101. Regulasi diri melibatkan pemantauan dan pengamatan perilaku diri sendiri, pengendalian atas kondisi stimulus, dan mengembangkan respons bertentangan untuk mengubah perilaku maladaptif.
102. Arkhetipus adalah suatu bentuk pikiran (ide) universal yang mengandung unsur-unsur emosi yang besar. Atau, isi kejiwaan sejak zaman purba dari ketidaksadaran rasial, terdiri atas ide-ide dan predisposisi-predisposisi (kecenderungan) yang diwarisi. Bentuk pikiran ini menciptakan gambaran-gambaran atau visi-visi yang dalam kehidupan normal berkaitan dengan aspek-aspek tertentu dari situasi.
103. Dewasa ini berkembang perhatian terhadap hubungan antara agama dengan kesehatan mental atau gangguan mental, khususnya yang terkait dengan proses penyembuhan.
Sebenarnya pendekatan agama dalam penyembuhan gangguan psikologis, merupakan bentuk yang paling tua. Telah beberapa abad lamanya, para Nabi atau para penyebar agama melakukan peranan-peranan therapeutic, terutama dalam menyembuhkan penyakit-penyakit rohaniah umatnya.
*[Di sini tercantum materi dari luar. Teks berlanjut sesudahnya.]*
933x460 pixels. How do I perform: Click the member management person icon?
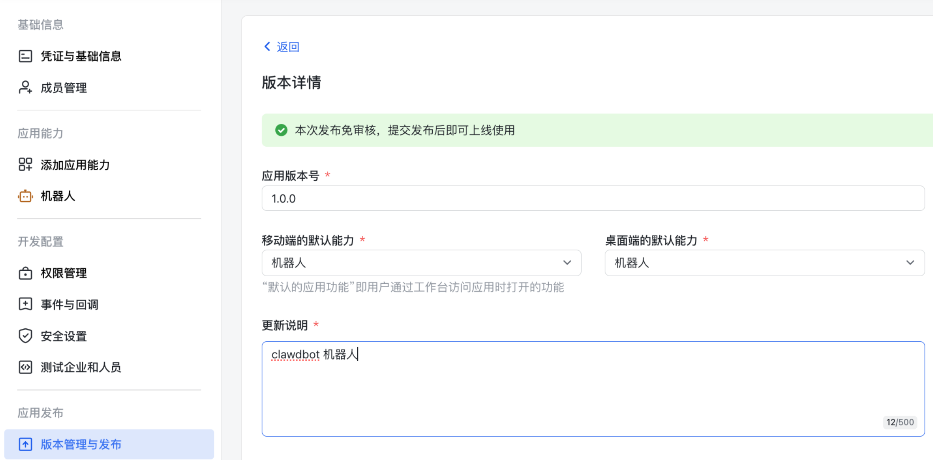(25, 88)
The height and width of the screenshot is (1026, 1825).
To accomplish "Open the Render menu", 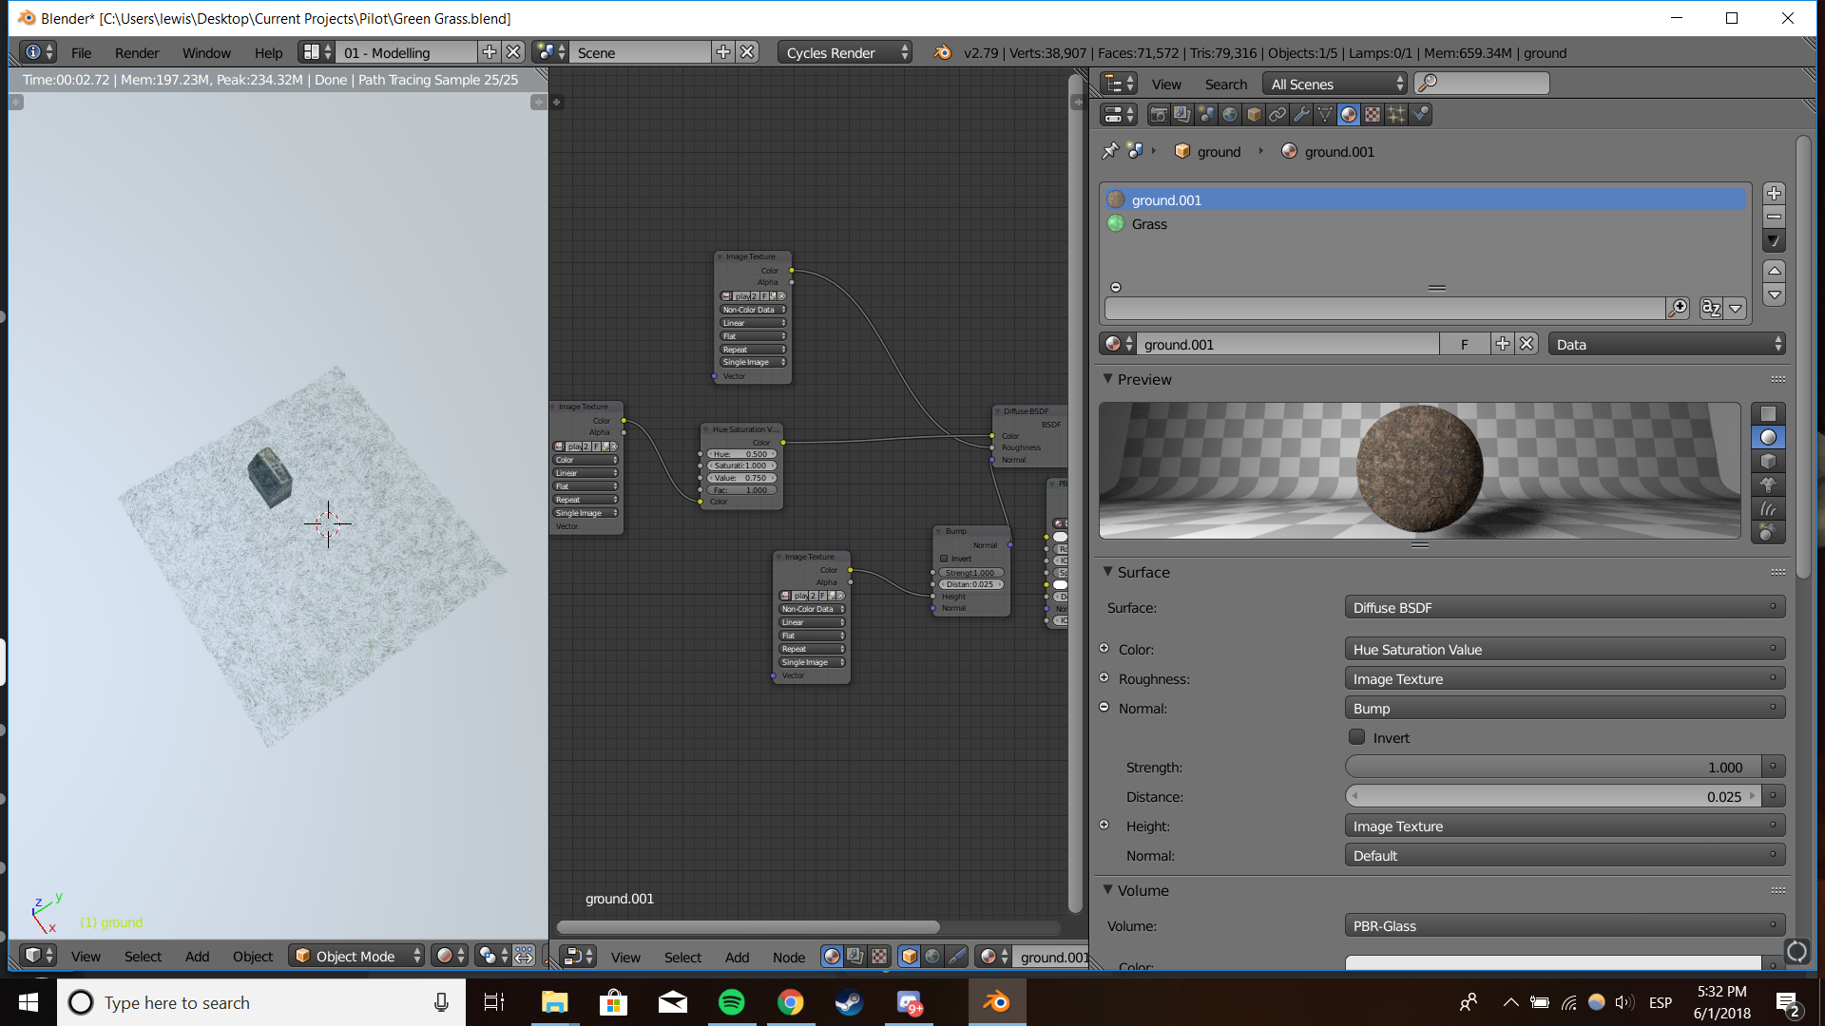I will (137, 53).
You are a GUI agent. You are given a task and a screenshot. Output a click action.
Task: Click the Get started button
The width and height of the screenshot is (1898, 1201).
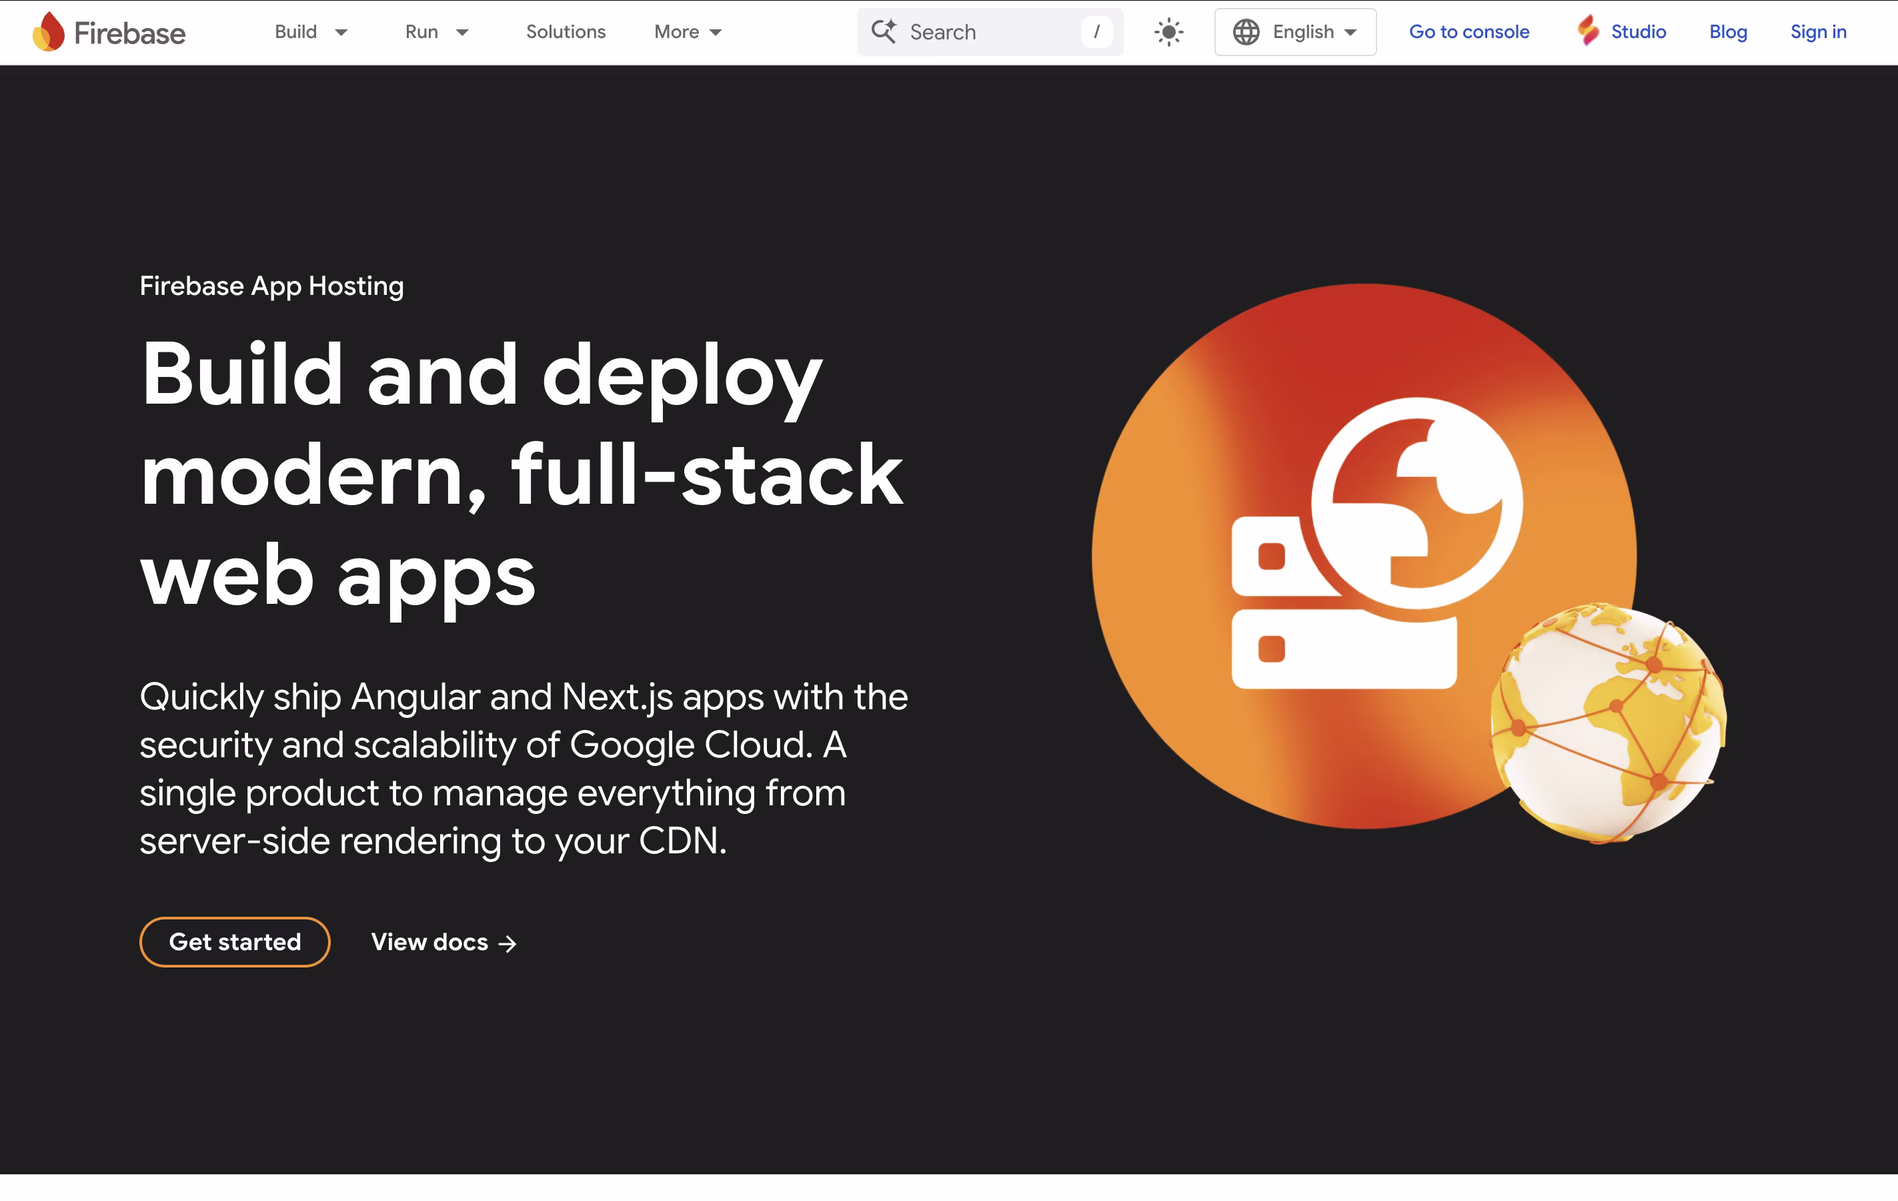(x=235, y=942)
Seperti Nabi Muhammad SAW telah menyembuhkan penyakit mental atau gangguan psikologis orang-orang jahiliyah Quraisy dengan melalui agama islam, sehingga mereka menjadi manusia yang berakhlak mulia (bermental sehat). Indikator dari gangguan psikologis mereka itu nampak dalam penyimpangan perilaku seperti: (a) mengubur hidup-hidup (ngaruang kerepes) anak wanita, karena mereka inferior, rendah diri, merasa terhina, apabila memiliki anak wanita, (b) prostitusi atau perzinahan, (c) meminum minuman keras, (d) musyrik, menyembah kepada berhala bukan kepada Allah, (e) saling memusuhi, peperangan, atau tawuran antar suku, dan (f) melakukan perbudakan (pelecehan terhadap nilai-nilai atau harkat dan martabat manusia).
Semakin kompleks kehidupan, semakin dirasakan pentingnya penerapan mental hygiene yang bersumber dari agama dalam rangka megembangkan atau mengatasi kesehatan mental manusia (masyarakat).
Ada kecenderungan bahwa orang-orang di zaman modern ini semakin rindu atau haus akan nilai-nilai agama, sehingga tausiah, nasihat, atau kesempatan dialog dengan para kyai, ustadz, atau ajengan sangat diharapkanya. Mereka merindukan hal itu dalam upaya mengembangkan wawasan keagamaan, atau mengatasi masalah-masalah kehidupan yang sulit diatasinya tanpa nasihat keagamaan tersebut.